I will be the first to admit that it's often a lot easier to refer to a technique or kata by it's corresponding number. "Number 3" is just easier and comfortable for an non-Japanese speaker to say than "Gyakugamae ate", and it's also a lot easier to remember.

But if you have fallen into that habit, I would urge you to take some time and learn the Japanese terminology. Not only that, but do a little research on it, because frankly, the translations we've heard throughout our training are not always all that accurate.

Take the judo throw seoi nage, for example. If you're like me, you've probably heard it translated as a "shoulder throw." But if you look it up, you'll find something a bit different. (FYI, the translation source I was most commonly is Denshi Jisho, supplemented by Google, Babylon and others like that.)


It actually means something more along the lines of "to carry on one's back". Now, does that matter all that much? For me, yes. Calling it a "shoulder throw," to me anyway, sounds like the primary focus or action is on someone's shoulder, mine or uke's.

But I think most people are thinking of ippon seoi nage, where it does look a bit like the shoulder is more important, but even there ippon means something like "one" or "single" as in a "one armed" throw. Not me, uke; I'm using both my arms, but I'm only using uke's one arm to get him on my back.

The regular seoi nage, however, doesn't involve using my shoulder. Which means that to throw him, rather than using my hip as a point of contact or rotation, I'm carrying the guy on my back like a sack of rice.

Looking at a lot of instructional videos on how to do seoi nage, it's evident that folks are then trying to throw uke over their head. Which is just fine and dandy—as long as they're built your same size and they're not resisting too much.

But let's face it, as a people, the Japanese are much more physically homogenous than western cultures. In my classes, you can have a small guy, a tall guy, a really heavy guy, a stocky guy, a muscly guy....

So how do you throw a big dude? The answer I most commonly hear is, "Oh, you don't throw big guys with this." Well sure, if you try and throw a big dude over your head, then yeah, forget that! Great way to get a hernia.

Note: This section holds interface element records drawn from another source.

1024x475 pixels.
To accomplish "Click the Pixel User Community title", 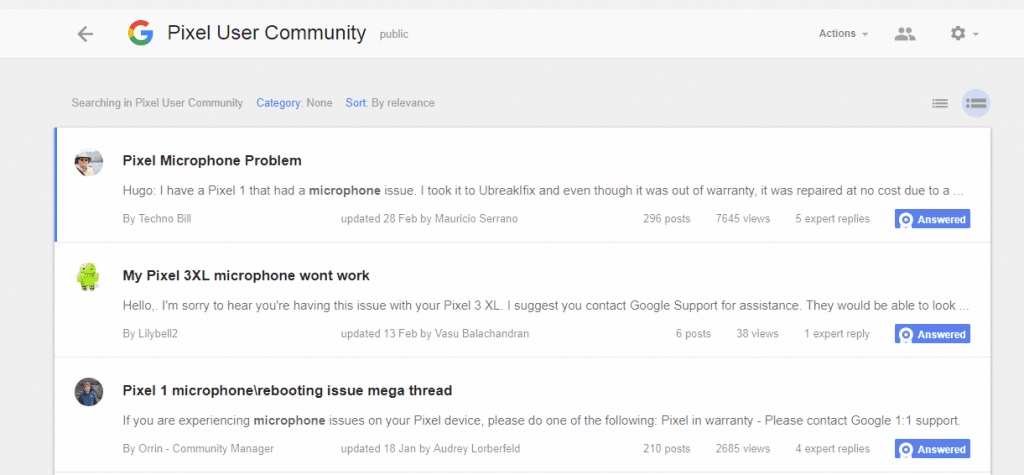I will coord(266,33).
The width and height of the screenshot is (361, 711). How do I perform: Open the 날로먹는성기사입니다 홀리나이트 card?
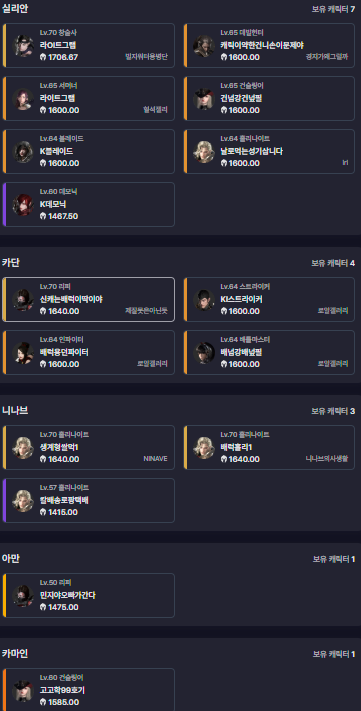[269, 151]
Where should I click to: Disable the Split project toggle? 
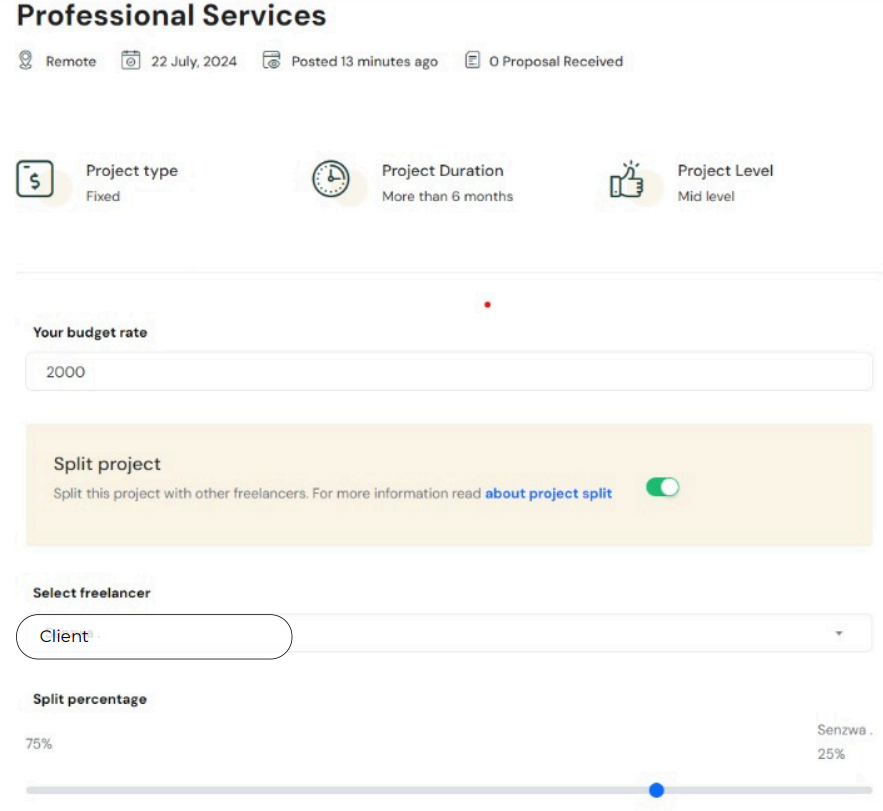tap(662, 487)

And a guy who's fighting it? Well, that's why most tournament versions require tori to do a complete roll to get the throw (see the photo above), or they resort to a form of seoi otoshi, the so-called "knee-drop seoi." Or a tall guy trying to throw a short guy? Not gonna happen.

Now, imagine actually carrying a very heavy sack of rice on your back. And you can carry some pretty heavy weight on your back (and farmers of old often did)! If you had to set it back down, would you try to sling it up over the top of your head? Probably not. You'd most likely let it slide off to the side.

With that in mind, I don't have much trouble at all dealing with bigger or shorter guys. Do I get a nice big, beautiful, text-book flippy fall out of him? Probably not. But I've never really been concerned about tournament judo or earning points. If the guy's on the ground, my job is done.